The effects of DL‐buthionine‐(S,R)‐sulfoximine(BSO) and L‐cysteine(CYS) on cytotoxicity induced by cisplatin(CP) and diclofenac(DIC) in primary cell cultures of hepatocytes and renal tubular epithelial cells(RTEC) isolated from rats or monkeys were studied. Hepatocytes and RTEC were inoculated into collagen coated 96‐well culture plates. After preincubation, a series of concentrations of CP or DIC were added, and 16 h and 4 h prior to CP and DIC, 40 µM BSO and 5 mM CYS were added, respectively. MTT assays were performed to evaluate cytotoxicity(concentrations of drug that inhibited 50% cell growth, IC50).

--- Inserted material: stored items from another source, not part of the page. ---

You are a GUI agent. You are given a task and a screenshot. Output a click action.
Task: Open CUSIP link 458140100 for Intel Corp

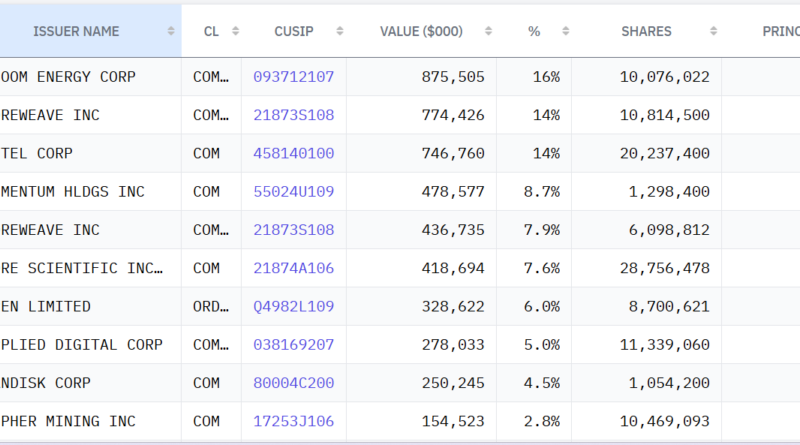[293, 154]
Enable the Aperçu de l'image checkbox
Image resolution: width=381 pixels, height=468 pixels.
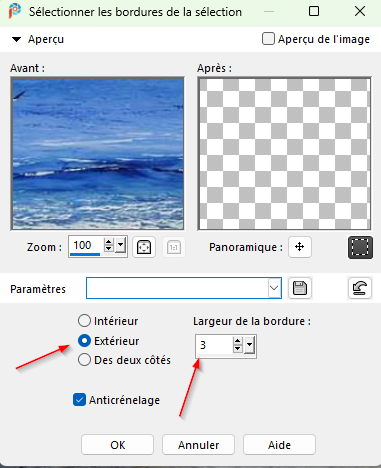coord(268,39)

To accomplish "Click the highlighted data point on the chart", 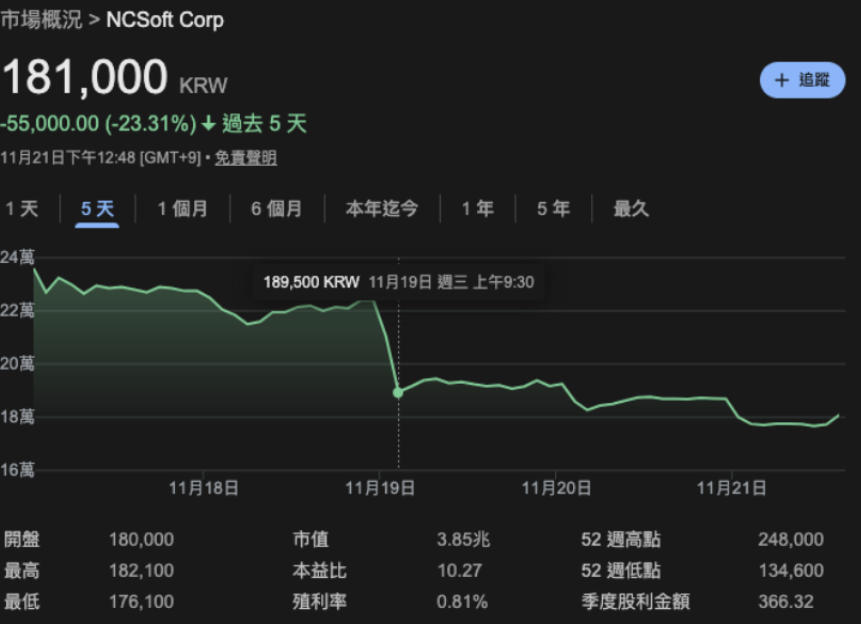I will 398,392.
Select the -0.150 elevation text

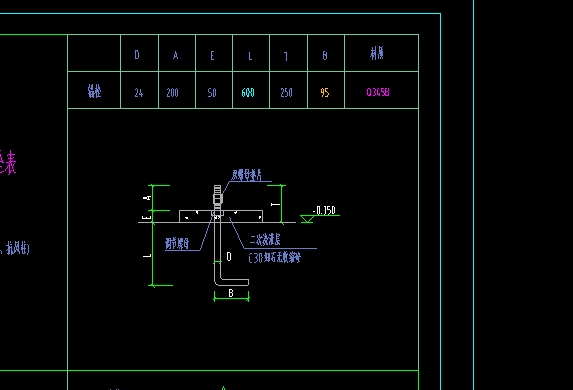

CYS made IC50s of CP in rat and monkey RTEC increase up to more than 5 mM, but BSO made IC50s of CP in rat RTEC lower down with bigger magnitude than that in monkey RTEC; similarly, CYS made IC50s of CP in rat hepatocytes increase up to more than 5 mM, but BSO made IC50s lower down with bigger magnitude than that in rat RTEC. However, neither CYS nor BSO had significant effects on all IC50s of DIC in all examined cells. These results suggested that during CP‐induced stress state, rat hepatocytes were more susceptible to changes of GSH level than rat RTEC, and rat RTEC were more dependent on intracellular GSH status than monkey RTEC. DIC‐induced cytotoxicity in RTEC and hepatocytes are independent of GSH level.